▸ **WHAT TO PRODUCE**
Taking the line with "Semangat Hari Pramuka" as the first and the line with "Email (12, 1867)" as the last, set down exactly every line in that range from the entries below, and no more.

▸ **MATERIAL FOR THIS TASK**

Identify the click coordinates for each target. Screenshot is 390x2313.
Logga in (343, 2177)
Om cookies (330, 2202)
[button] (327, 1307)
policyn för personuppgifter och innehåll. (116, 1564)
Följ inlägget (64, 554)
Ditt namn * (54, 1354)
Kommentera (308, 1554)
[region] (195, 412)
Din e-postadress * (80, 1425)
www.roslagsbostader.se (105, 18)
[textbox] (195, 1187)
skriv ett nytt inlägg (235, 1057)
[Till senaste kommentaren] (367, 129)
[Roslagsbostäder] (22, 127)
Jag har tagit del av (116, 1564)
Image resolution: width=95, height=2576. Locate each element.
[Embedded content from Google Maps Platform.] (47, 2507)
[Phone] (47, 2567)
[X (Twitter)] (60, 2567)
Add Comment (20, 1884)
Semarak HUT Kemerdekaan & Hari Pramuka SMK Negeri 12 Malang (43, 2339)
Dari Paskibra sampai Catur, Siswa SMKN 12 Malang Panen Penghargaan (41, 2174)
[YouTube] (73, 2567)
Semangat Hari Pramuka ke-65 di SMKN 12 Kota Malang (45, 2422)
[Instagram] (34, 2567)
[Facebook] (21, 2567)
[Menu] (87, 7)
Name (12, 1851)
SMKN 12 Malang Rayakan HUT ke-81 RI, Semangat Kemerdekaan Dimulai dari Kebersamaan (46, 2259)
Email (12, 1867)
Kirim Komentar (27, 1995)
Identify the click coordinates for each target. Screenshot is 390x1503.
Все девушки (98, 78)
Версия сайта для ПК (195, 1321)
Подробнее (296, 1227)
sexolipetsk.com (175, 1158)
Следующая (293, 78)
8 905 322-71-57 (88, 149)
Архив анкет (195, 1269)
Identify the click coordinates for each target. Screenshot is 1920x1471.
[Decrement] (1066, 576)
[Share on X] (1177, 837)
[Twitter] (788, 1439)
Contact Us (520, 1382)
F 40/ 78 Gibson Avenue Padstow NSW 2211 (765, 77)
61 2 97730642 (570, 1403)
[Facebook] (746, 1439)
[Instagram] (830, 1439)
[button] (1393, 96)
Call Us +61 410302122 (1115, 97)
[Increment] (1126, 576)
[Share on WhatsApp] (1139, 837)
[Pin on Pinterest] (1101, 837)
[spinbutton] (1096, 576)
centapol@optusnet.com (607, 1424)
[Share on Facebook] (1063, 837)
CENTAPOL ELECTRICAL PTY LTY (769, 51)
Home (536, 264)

▸ **FINISHED EXERCISE**
Semangat Hari Pramuka ke-65 di SMKN 12 Kota Malang (45, 2422)
[Instagram] (34, 2567)
[Facebook] (21, 2567)
[Menu] (87, 7)
Name (12, 1851)
SMKN 12 Malang Rayakan HUT ke-81 RI, Semangat Kemerdekaan Dimulai dari Kebersamaan (46, 2259)
Email (12, 1867)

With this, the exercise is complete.